Belmonte authored House Resolution 1 which removes restrictions on participation of foreigners in the country’s economy such as: a 40 percent limit on foreign ownership of public utilities, media entities, land and exploration of natural resources and 30 percent limit for advertising firms, and other
business ventures by adding the phrase “unless otherwise provided for by law.” It secured the approval of the House Committee on Constitutional amendments led by Rep. Mylene Garcia-Albano of Davao City.
“Of course, I am happy about it [House Resolution 1’s approval in the Committee level], but that is just the first step. On whether we can get a three-fourths vote in favor of it, I don’t want to venture on that yet. What I can say is that I am of the belief that this House Resolution is a good measure,” Belmonte told reporters.
The Speaker was referring to the Constitutional requirement in which at least three-fourths of the members of the House should support Constitutional amendments for such changes to be approved.
“The three-fourths vote is not a sure thing. It’s something we have to work on,” Belmonte conceded.
One of the obstacles to push through the Belmonte proposal is President Benigno Aquino 3rd’s staunch opposition against Charter Change (Cha-cha) as the Chief Executive remains unconvinced that the amendments will be of greater benefit for the country.
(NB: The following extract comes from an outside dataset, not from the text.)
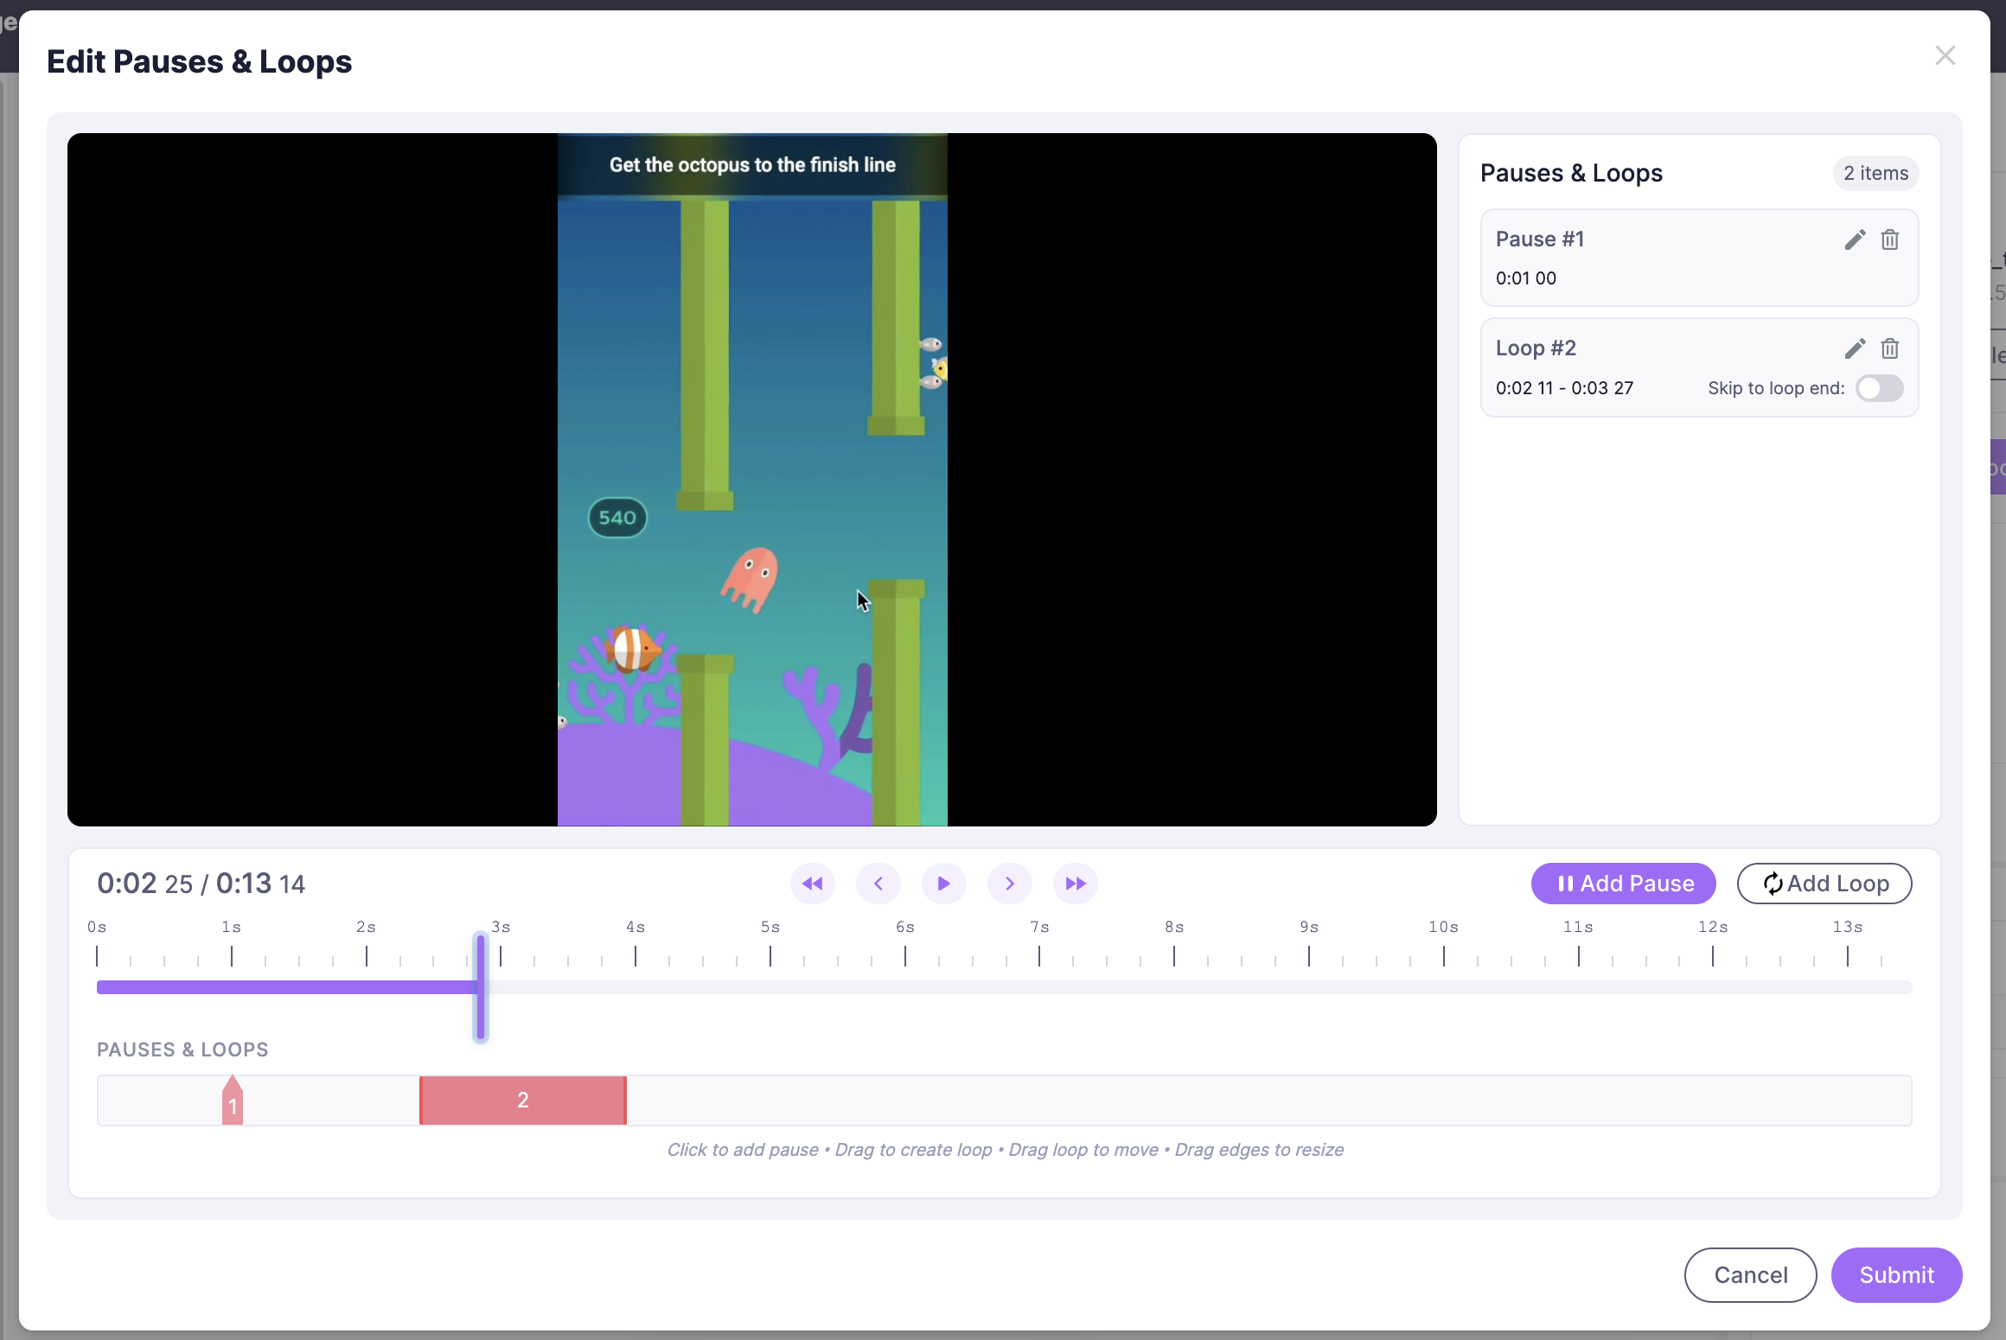Submit the pauses and loops
Image resolution: width=2006 pixels, height=1340 pixels.
pos(1895,1274)
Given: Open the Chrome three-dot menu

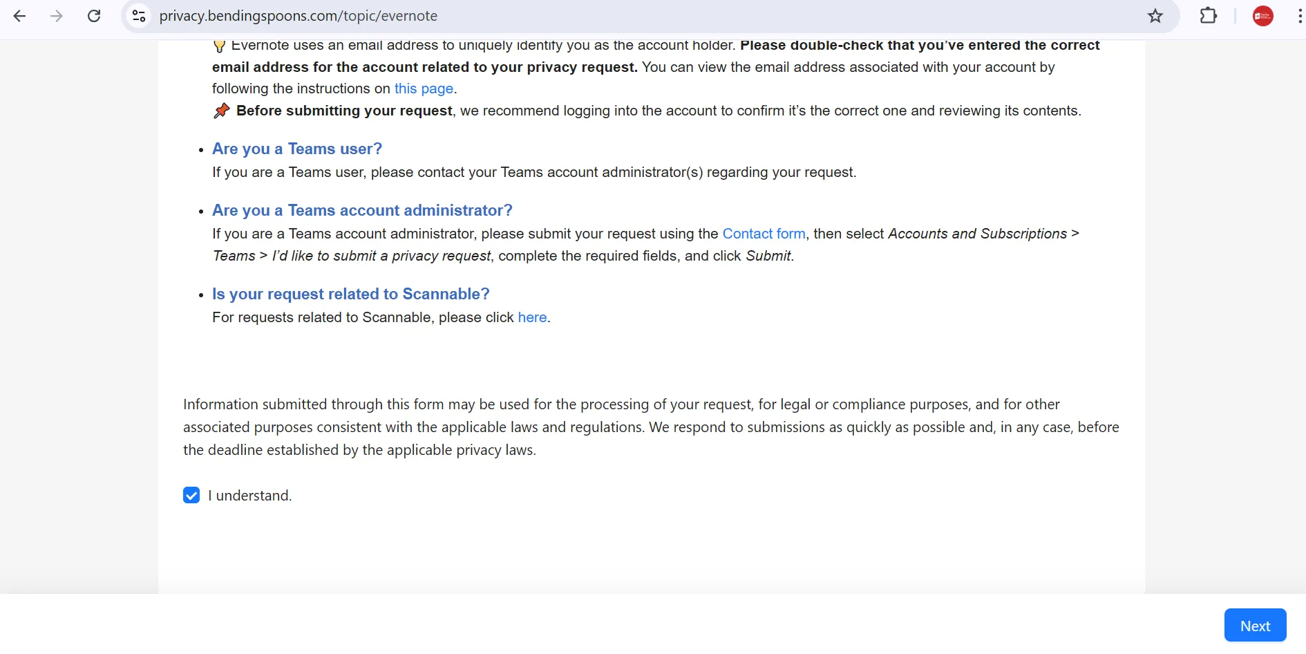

“The President is not supportive of it at the moment and I suspect this is because he thinks there are people harboring bigger changes, more particularly on term limits and the political structure. Getting the three-fourths vote would show everyone that much-feared revision extending term limits is something that the lawmakers are willing to forget in the interest of the public,” Belmonte, a lawyer, argued.
“As I’ve said, this [House Resolution] does not immediately change anything. It just makes it possible to do the changes if it’s necessary in the public interest,” Belmonte said.
But for Rep. Neri Colmenares of Bayan Muna, Charter Change will only bring poverty and should take a backseat behind the amendments to the Electric Power Industry Reform Act (Epira), which allows pass on charges of generation charges of power distribution utilities to consumers and the Freedom of Information (FOI) bill.
“Government should provide capital to local industries, agriculture and businesses because we cannot compete with transnational companies who have large capital and subsidies from their governments. Lifting the existing Constitutional restrictions on the foreign ownership of land, natural resources and strategic industries such as utilities and media is practically giving up the country’s future to foreign investors,” Colmenares said.
“We are now calling on different sectors of society to show their collective anger against Cha-Cha by organizing anti-Cha-Cha coalitions and prepare for the debates in Congress this May as promised by Speaker Belmonte for this planned sell out of our national patrimony,” Colmenares added.